Top 10 Things I learned as CEO of My Family
I’m 22 years in and I’ve learned enough to make a top 500 list! I have three children – ages 22, 19, and 12. I have been home with my children for 19 years now. I don’t care for the title “Stay at Home Mom”or worse the acronym SAHM (sounds like ham and that just won’t do).
I am the CEO of the Family. CEO is a position to be proud of. Write it on anything that asks what your occupation is. If people ask, “What do you do?”, lay CEO on them and watch their reaction. CEO implies smart, strong and in charge. All of the things that you are as a Mom – believe that!
Here’s my top 10 (in no particular order):
- Get flexible. Embrace Murphy’s Law – If something can go wrong, it will. Poop happens, literally and figuratively and how you react to it is a choice.
- Kids don’t need stuff as much as they need consistent parenting, boundaries, structure, sleep, decent nutrition, fresh air and of course love.
- A little fear is a good thing. I have never hit my kids, and I use other methods to let them know I’m running the show. Say what you mean and mean what you say. Kids can smell weakness in an adult. They will run you ragged if they don’t think you mean business. Run a tight ship. Kids crave law and order, their behavior is best when they know what is expected from them.
- There are no redos. Today is the day! Don’t wait for life to be perfect to take that vacation, to get out there and play outside and be sure to take pictures with you in them! No one will care about your double chin in five years or even tomorrow for that matter; and let’s be honest, could we look worse in five years? Chances are, yes.
- Don’t judge other Moms. Leave that to their families and in-laws.
- Get some Mommy friends fast! If you have never had female friends, now is the time to figure out what your major malfunction is and get over it! You need your peers while raising children. When your kid is a teen, these women are your eyes and ears. Choose a tribe with similar core beliefs.

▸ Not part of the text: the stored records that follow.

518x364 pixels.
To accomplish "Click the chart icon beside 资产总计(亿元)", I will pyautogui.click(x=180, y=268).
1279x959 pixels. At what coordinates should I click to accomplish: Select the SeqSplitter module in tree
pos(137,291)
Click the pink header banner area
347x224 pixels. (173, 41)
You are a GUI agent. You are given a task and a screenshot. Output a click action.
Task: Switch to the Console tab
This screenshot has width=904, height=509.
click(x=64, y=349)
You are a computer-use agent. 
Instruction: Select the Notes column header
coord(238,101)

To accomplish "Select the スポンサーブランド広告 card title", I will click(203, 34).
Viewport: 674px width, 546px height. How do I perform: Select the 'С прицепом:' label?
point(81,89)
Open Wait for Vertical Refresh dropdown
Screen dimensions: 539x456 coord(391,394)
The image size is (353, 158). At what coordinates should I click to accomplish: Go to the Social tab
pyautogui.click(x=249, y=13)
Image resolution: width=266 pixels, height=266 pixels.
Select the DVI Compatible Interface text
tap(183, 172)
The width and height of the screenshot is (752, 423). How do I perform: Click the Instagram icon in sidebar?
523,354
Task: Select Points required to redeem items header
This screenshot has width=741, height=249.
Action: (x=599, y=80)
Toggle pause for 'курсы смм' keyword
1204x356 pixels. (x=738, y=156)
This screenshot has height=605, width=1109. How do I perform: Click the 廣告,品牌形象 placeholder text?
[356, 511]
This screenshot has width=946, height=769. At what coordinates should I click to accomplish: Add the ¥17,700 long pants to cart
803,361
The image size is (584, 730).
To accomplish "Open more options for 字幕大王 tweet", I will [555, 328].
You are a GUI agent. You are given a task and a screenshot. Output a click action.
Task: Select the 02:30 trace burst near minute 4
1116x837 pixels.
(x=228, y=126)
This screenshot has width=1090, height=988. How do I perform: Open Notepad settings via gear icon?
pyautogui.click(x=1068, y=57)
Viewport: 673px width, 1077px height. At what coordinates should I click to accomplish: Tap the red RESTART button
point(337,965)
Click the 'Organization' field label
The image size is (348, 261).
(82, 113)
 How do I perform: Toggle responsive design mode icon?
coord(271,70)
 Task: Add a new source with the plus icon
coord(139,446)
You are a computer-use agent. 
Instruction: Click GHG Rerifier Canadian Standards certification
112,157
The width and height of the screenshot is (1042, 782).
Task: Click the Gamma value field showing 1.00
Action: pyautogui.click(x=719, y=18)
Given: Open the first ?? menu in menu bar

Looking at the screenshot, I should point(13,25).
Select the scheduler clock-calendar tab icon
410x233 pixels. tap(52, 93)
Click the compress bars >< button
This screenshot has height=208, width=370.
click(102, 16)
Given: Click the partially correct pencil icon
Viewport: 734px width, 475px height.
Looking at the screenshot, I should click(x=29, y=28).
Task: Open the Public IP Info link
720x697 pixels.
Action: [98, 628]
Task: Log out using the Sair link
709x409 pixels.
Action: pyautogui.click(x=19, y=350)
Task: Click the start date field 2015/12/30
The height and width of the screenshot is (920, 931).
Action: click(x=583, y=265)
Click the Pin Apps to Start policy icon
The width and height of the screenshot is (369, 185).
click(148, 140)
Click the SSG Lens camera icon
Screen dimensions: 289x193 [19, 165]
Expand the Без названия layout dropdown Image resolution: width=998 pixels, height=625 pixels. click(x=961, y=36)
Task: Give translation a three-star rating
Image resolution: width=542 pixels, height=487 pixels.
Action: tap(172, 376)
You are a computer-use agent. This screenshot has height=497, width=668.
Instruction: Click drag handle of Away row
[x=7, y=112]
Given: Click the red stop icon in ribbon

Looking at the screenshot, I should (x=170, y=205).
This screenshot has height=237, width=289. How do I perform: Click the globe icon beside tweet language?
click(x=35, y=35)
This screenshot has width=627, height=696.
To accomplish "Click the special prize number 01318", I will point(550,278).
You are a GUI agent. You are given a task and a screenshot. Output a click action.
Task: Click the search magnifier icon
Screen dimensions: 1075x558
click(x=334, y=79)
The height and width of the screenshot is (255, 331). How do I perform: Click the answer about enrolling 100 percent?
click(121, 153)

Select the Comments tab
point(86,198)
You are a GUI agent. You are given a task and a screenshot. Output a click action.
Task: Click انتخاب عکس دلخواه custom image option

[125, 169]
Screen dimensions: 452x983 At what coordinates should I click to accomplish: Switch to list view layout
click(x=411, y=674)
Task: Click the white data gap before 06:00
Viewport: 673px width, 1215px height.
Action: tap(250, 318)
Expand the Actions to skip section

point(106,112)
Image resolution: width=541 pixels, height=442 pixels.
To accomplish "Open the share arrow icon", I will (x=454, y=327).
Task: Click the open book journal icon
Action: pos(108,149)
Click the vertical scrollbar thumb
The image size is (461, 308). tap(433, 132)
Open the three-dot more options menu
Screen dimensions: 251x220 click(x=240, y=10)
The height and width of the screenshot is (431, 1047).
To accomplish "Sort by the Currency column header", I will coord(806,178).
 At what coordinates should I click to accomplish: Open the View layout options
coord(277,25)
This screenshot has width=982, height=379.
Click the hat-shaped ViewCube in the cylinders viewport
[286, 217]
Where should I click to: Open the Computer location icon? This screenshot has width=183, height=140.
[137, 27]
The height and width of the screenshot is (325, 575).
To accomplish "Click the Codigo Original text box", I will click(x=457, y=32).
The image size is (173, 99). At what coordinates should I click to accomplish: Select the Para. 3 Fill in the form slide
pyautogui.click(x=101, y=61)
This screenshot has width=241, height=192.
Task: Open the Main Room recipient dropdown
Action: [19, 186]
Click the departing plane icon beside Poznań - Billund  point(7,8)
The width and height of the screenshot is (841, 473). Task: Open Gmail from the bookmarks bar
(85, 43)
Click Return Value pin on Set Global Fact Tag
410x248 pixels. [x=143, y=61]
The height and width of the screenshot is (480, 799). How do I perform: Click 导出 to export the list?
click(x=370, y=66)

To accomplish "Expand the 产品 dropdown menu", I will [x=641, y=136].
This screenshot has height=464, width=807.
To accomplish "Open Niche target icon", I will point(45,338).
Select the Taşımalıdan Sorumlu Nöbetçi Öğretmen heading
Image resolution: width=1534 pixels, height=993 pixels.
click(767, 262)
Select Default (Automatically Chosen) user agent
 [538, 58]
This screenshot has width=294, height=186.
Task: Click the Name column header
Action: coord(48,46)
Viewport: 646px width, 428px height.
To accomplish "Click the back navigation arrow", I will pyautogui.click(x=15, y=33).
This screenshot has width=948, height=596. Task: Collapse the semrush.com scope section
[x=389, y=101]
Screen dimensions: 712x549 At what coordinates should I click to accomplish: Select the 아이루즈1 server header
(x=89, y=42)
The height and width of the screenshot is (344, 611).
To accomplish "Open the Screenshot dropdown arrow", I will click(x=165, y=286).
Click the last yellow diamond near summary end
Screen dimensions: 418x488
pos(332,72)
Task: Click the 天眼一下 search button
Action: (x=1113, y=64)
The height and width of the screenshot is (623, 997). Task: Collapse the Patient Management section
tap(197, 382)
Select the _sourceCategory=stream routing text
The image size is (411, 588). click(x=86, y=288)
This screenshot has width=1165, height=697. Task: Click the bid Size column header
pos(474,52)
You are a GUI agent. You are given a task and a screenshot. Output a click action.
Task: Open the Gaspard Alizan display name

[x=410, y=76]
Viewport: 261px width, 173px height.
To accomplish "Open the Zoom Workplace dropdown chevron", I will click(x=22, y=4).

- Nothing lasts. The good, the bad, the beauty and the pain. It all changes. Even the five year old potty hold out will not graduate high school in a pull up, I promise!
- Don’t believe everything you think! Your thoughts lie. Be aware and be kind to yourself. We all lose our cool sometimes. Apologize when you’re wrong (even to your partner). Don’t fight because you feel you’re right, because in the end being right doesn’t feel as good as having peace.
- Take care of yourself. You deserve kind thoughts and words. See your friends, take the yoga class, get a pedicure, have a margarita, listen to gangsta rap on volume 10. Do what feels like freedom once in a while.
- Ask for HELP! Let me say it again, ASK FOR HELP! No one is going to come save you from the life you created if you don’t speak up, not your mom, bestie, partner, sister – no one! It is not their job to know what you need. Save yourself, be specific about what you need. Strong people ask for help. If you have to pay for help, do it.
- I know I said 10 but this is a big one. If your kid doesn’t seem right, listen to your gut. No one knows your child as well as you do. And do not quit, there is a solution to every problem. Be patient, some things can take a while to figure out. Keep your mind open. Children never want to be difficult. Sometimes they can’t help how they are functioning.
One of the most important things that precedes being able to take care of your kids, is to be sure to take care of yourself. If you have issues that you need to work on, be sure to do whatever you can to get that under control. It will make you a better person and a better mother. The gift of being a parent is truly one of the hardest yet rewarding journeys you will take in your life. Enjoy all of it! You created this amazing family and You are the CEO for life!